A golden case is a fixture (a small, readable JSON world of connectors, reports, metrics, and lineage), a natural-language question, and an expected block compared field-by-field against the real investigation result:

  • intent / kindthe classification label, and whether the result is an answer, a refusal, or a clarifying question
  • queryStatusok, error, no-connector, out-of-scope, or ambiguous — failure modes are pinned, not just happy paths
  • mustMentionsubstrings the assembled answer must contain — the evidence that has to surface
  • mustNotMentionthe anti-fabrication assertions: a broken-warehouse case pins that the answer never contains the row count that came from a probe that failed

The 👎 rule: when a user thumbs-down an answer, the workspace state that produced it becomes a fixture and the correct behavior becomes a frozen case. The engine is fixed until the case passes — the case is never edited to match a wrong answer. Each regression caught this way can never return.

What the set covers

  • Freshness

    “Is it stale, did it load, why is it late” — healthy paths, failed probes, and lineage-walk root cause.

  • Warehouse probes

    Live catalog and freshness probes across the supported warehouses — healthy and deliberately broken.

  • BI refresh evidence

    Dashboard refresh checks — confirmed, failed-and-surfaced, and honestly unavailable.

  • Orchestration

    Pipeline-run evidence feeding root-cause answers, across the orchestration connector surface.

  • Trust & discrepancy

    “Can I trust this number right now” — including no false alarms on a healthy graph — and “the dashboard doesn't match finance” reconciliation.

  • Ownership & catalog

    Who owns a report, who's on the hook, and what's actually in the warehouse.

  • Ambiguous → must ask

    Two plausible reports means the engine asks a clarifying question. Guessing is a failed case.

  • Out of scope → must refuse

    Hiring plans, poems, legal advice, stock tips: the only correct behavior is a refusal.

  • Honest limits

    Systems that aren't connected get an honest “not connected”, and write requests are declined — the product is read-only by design.

Reproduce it

One command. No network, no key, no trust required.

The harness, the golden set, and the scorecard are all in the product repository — they ship with the product. A pilot team doesn't take the number on our word; they run it in their own environment.

The real engine, not a mock

The harness imports investigate() — the same function the chat API calls in production — and drives it case by case. Nothing is mocked at the answer layer; only the outside world is pinned.

Deterministic fixtures, injected probes

Each case gets a fresh in-memory workspace seeded from its fixture, and warehouse / BI probes are supplied as functions returning the fixture’s rows or throwing its typed errors. No socket is ever opened.

No LLM call — reproducible byte-for-byte

The harness runs with no API key, so the engine takes its deterministic composer path. The same commit scores the same on any machine and in CI — a regression is always a code change, never model noise.

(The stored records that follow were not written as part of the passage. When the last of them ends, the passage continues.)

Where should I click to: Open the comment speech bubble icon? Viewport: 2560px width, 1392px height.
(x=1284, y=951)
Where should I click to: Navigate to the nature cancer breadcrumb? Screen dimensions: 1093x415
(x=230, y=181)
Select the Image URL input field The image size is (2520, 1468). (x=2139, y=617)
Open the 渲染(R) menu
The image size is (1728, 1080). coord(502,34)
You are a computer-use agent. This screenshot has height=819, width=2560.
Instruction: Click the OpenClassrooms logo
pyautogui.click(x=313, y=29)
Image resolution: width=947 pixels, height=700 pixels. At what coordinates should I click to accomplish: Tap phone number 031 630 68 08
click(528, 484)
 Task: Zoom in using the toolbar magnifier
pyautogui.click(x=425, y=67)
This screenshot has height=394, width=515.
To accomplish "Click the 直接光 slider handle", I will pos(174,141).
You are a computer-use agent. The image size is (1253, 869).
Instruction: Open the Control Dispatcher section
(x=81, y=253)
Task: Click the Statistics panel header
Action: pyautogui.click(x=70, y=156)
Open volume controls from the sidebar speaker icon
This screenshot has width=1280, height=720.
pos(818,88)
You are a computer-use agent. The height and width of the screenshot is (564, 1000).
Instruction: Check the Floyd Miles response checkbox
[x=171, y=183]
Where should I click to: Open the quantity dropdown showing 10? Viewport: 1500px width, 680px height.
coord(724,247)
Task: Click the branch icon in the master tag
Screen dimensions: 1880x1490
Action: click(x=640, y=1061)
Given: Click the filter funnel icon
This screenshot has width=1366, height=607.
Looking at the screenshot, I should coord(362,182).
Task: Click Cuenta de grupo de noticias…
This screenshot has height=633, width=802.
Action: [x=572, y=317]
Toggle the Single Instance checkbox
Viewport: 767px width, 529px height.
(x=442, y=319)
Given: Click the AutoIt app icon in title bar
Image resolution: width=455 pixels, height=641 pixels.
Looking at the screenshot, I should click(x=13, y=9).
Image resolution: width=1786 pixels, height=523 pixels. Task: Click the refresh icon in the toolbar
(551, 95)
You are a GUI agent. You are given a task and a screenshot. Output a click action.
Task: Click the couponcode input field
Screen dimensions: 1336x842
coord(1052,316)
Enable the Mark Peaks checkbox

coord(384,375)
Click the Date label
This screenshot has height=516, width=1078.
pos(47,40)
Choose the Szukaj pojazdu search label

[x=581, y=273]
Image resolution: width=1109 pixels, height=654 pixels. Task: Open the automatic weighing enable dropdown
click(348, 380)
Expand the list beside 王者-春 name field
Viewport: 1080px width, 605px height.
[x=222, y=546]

A CI merge gate, not a press release

The eval runs on every push and every PR to main. A dropped case — or a single ungrounded token — blocks the merge. The score cannot silently rot, and the standing rule is that it never regresses.

shell · quietlens-bi checkout
npm run eval# prints a per-category breakdown and writes eval/results/scorecard.json# exits non-zero on ANY grounding violation — before the pass rate is even considered

The repository is private today, so this command runs inside a pilot engagement — access is part of the same per-pilot grant as the container image. Each tagged release also attaches the machine-readable scorecard, so you can diff the number we claim against the artifact CI produced.

Honest boundaries, stated on purpose: the eval scores the deterministic composer path — that’s what makes the number reproducible and CI-safe. A scheduled eval of the LLM-composed prose is future work; the grounding enforcement it would measure already ships and already runs on that path in production.